その感情は島の近くにある無人の小島に向かって発散された。小島はラズワードから放たれた途方もないエネルギーで一瞬で消滅し、更に海を開いてその地を深く抉り取る。その穴を埋めるように海面は大きく動いた。全ての力を出し切り、力尽きたラズワードの身体は海へと落下した。


海の中に沈みゆくに任せもう死んでもいいかと思った。だがその耳にヴェルの声と子供の声が聞こえる。呆れたようなヴェルの声は早く起きなさいと言い、男の子の声が、お父様早く水面に上がってくださいと何度も言ってくる。わかったよ、上がればいいんだろ、と心の中で呟き海面まで泳いで上がる


自暴自棄な自分とは裏腹に、水面に届くと身体は必死で呼吸する。自分の荒い息でまだ生きていることを実感した。身体が思うように動かず、そのままうねる海面に仰向けに浮かぶ。辺りは大きな波が出来て島や対岸の大陸に津波となって押し寄せ、侵略者の群れを洗い流していた


ほぼ霊力の無い状態で海面で朦朧として浮かんでいた。どのくらい時間がたったのかわからない。そう言えばヴェルの声はわかったが、男の子の声は一体誰だろうと、ふと思った。どこかで聞いたような気もするが、思い当たる男の子は居らず、誰なのかわからなかった


夜が明けたようで、水平線の彼方が明るくなってきた。海面はどうやら鎮まって来た。隊長はこのまま浮かんでいても仕方ないと思い直し、泳いで島の岸に這い上がるとそこに横たわり身体の回復を待った


動けるようになると遺体集めを再開した。遺体から一つずつ丁寧に遺品を集めた。これは遺族に渡さなければならない。彼は涙が止まらなかった。一人ひとりに声をかけた。済まなかった、俺が不甲斐ないばかりにお前をこんな目に合わせてしまった。そしてありがとう。俺の命を救ってくれたのはお前だ、と。
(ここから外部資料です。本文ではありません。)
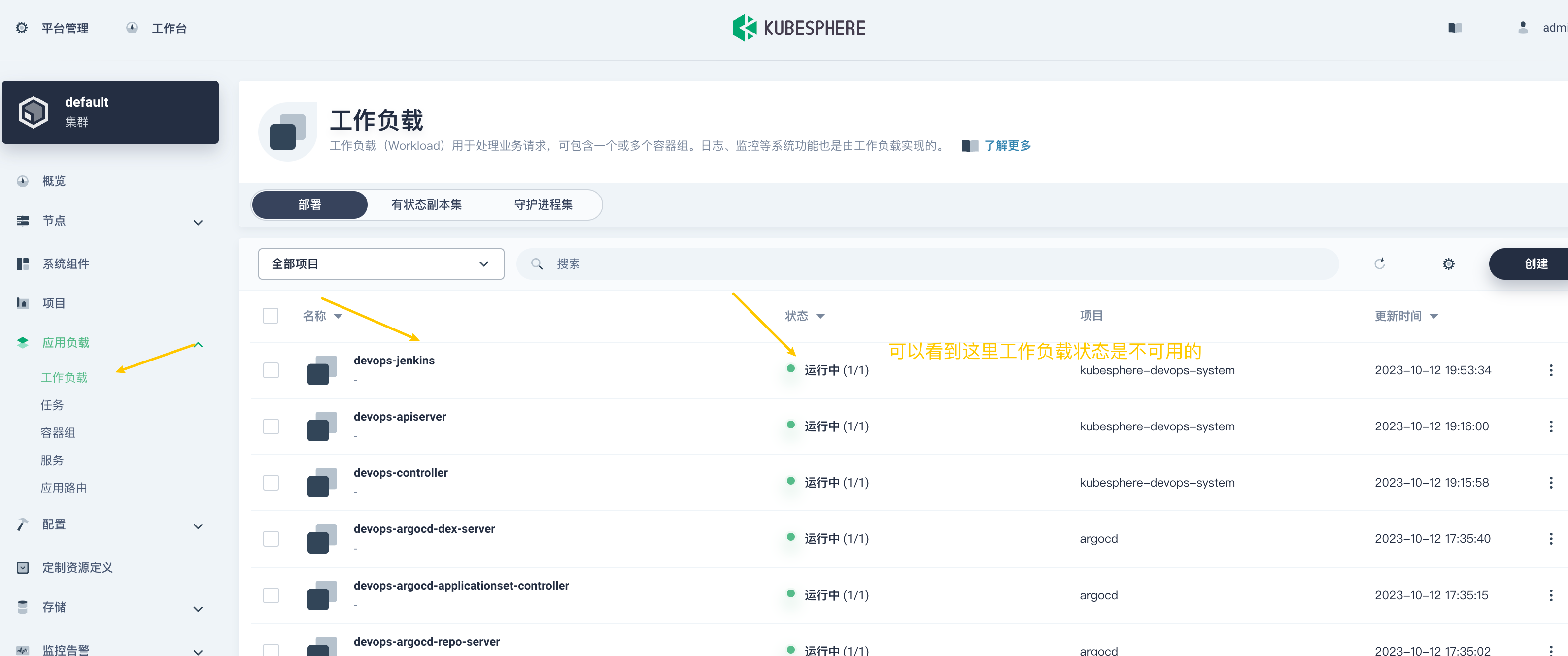Check the select-all checkbox in the table header
Screen dimensions: 1568x656
tap(270, 316)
全ての遺体を集めると、彼は祭壇で祈った。彼らの命が喰われていることはわかっていた。愛の循環に戻れないことも、来世がないことも、そしてこの地から離れられないことも。それでも祈らずにはいられなかった。愛よ、どうか彼らを命の循環に戻してくれと



我が命は尊く そして美しい

その役を全うしたものは

愛である


愛は愛する

愛であるなら それは必ず愛の元へ還る

光と導きは その螺旋の行方を指し示し

その者たちをいざな


約束は果たされる




隊長は愛の言葉に安堵した。必ず戻れると愛は約束してくれた。それならいつか、彼らと再会できる、と。